Die Gründe für die Abkühlung sind neue Corona-Infektionen, knappe Rohstoffe und angeschlagene Lieferketten – und erstmals wirken sich auch neue Regulierungsvorschriften der Regierung in Peking negativ auf die Stimmung aus, etwa im Weiterbildungssektor. Ökonomen erwarten keine schnelle Trendwende.
Die Experten führen die vergleichsweise schlechten Daten unter anderem auf die hohe Unsicherheit in der Bevölkerung aufgrund der Ausbreitung der deutlich ansteckenderen Delta-Variante des Coronavirus zurück. Wegen steigender Infektionszahlen haben die chinesischen Staats- und Lokalführungen drastische Maßnahmen ergriffen. So verhängten sie Reiseverbote, sprachen für Tausende Menschen Quarantäne aus und führten Massentests in Großstädten durch.

Gespeicherte Einträge =>
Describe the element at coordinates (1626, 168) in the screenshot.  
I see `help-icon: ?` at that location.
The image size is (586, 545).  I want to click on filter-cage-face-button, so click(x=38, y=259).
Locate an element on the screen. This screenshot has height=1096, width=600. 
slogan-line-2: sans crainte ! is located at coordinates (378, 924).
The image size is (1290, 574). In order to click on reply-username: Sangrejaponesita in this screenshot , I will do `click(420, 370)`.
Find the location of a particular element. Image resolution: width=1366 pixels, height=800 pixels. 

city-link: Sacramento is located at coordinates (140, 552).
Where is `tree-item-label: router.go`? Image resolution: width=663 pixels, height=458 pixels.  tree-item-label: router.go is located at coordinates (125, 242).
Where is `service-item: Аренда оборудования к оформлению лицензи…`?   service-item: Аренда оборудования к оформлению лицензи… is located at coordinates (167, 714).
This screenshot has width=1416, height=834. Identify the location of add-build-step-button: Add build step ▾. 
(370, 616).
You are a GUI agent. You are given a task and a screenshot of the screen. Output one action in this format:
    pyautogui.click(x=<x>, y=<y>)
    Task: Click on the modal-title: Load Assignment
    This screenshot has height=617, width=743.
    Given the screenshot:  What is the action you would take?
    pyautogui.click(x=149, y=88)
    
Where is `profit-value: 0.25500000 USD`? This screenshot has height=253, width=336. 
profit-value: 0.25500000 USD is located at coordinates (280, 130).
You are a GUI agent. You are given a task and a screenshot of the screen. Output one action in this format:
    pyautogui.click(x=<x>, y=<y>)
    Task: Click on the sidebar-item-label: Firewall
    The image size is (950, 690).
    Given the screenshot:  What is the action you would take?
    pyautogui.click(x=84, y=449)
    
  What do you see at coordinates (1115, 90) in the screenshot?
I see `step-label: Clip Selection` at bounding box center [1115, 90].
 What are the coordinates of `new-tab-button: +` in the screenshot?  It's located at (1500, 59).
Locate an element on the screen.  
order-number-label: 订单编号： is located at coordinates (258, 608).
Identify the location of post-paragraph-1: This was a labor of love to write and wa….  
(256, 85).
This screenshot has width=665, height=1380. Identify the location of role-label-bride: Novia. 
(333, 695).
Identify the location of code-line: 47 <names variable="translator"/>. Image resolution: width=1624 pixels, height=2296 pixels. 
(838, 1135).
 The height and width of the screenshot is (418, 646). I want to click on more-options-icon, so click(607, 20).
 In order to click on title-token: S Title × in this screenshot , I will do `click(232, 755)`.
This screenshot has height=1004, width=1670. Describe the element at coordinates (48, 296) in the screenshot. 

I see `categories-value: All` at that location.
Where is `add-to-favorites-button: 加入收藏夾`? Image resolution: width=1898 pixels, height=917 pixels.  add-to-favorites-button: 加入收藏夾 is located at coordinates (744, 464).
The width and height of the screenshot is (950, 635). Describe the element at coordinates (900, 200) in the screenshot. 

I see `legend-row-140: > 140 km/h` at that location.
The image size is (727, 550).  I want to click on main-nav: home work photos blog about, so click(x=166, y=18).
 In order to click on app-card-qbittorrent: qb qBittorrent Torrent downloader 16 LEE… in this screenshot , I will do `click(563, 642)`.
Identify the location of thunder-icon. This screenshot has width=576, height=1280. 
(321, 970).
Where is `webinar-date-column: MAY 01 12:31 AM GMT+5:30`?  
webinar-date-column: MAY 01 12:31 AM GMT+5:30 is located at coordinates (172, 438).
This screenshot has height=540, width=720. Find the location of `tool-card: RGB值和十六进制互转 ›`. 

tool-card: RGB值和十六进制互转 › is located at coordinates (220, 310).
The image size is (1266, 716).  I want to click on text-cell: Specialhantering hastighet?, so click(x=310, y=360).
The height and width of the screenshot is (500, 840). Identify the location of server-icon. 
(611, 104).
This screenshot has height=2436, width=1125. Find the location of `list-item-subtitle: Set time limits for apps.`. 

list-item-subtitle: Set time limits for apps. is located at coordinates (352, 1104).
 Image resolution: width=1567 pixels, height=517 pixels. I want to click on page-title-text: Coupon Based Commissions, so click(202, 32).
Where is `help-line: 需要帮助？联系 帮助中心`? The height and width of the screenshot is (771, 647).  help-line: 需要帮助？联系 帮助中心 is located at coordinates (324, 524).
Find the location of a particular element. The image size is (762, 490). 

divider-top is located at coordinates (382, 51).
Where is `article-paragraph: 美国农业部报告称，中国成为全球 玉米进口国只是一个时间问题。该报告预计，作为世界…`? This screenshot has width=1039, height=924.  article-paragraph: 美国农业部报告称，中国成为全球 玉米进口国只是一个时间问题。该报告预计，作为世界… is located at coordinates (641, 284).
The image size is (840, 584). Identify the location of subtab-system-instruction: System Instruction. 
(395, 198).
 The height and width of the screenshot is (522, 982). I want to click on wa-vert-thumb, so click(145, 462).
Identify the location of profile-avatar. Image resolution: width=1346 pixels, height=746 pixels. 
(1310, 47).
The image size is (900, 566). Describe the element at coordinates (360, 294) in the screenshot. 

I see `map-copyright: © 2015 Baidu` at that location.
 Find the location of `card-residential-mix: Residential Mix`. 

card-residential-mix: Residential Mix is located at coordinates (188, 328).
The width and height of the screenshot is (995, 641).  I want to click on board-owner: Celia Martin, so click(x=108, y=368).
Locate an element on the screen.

Deine Aufgabe => Welche Maßnahmen ergriffen die chinesischen Staats- und Lokalführungen laut dem Text über die Abkühlung in China wegen steigender Infektionszahlen? Die Einträge stammen aus einer anderen Quelle.

Antwort => Sie verhängten Reiseverbote, sprachen für Tausende Menschen Quarantäne aus und führten Massentests in Großstädten durch.